● **Exercise details**: Give back exactly the lines of the material below that start at the one holding "The image size is (397, 327)." and end at the last line, minus the pictures.
Provided records: Begin
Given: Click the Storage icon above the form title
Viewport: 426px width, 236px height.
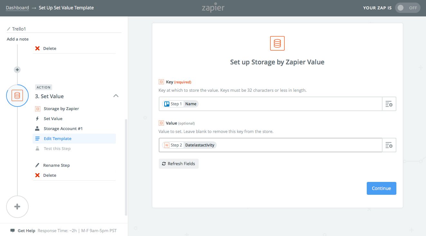Looking at the screenshot, I should (277, 43).
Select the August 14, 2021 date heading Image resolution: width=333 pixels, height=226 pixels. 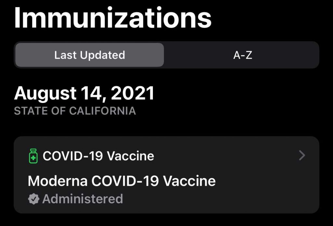point(84,94)
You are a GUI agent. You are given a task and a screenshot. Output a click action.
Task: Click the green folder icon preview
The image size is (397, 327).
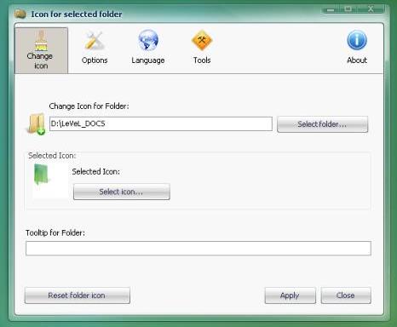[42, 175]
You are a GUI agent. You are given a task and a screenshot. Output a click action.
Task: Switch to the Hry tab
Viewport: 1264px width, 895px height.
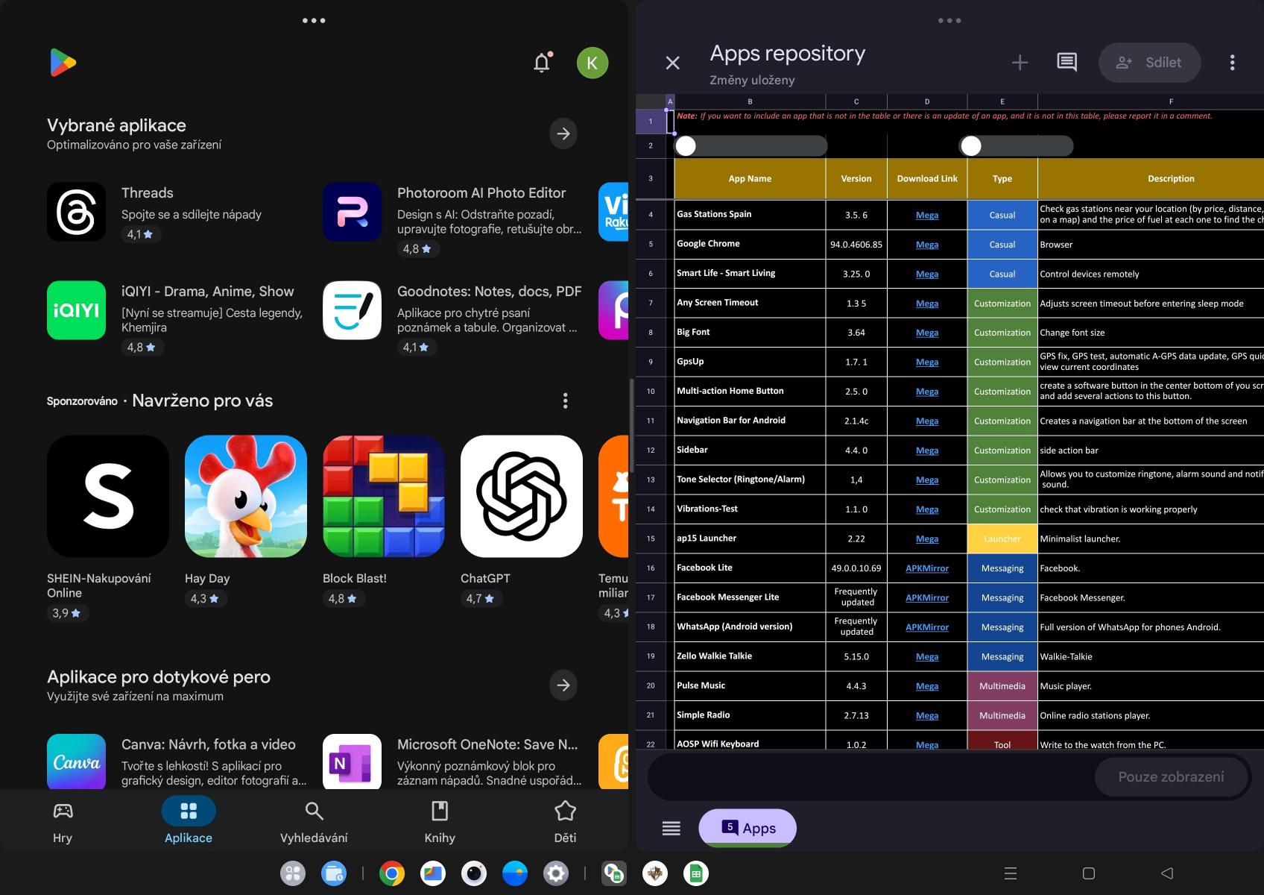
Provided records: End
● **Answer area**:
The image size is (397, 327).
[42, 175]
You are a GUI agent. You are given a task and a screenshot. Output a click action.
Task: Switch to the Hry tab
Viewport: 1264px width, 895px height.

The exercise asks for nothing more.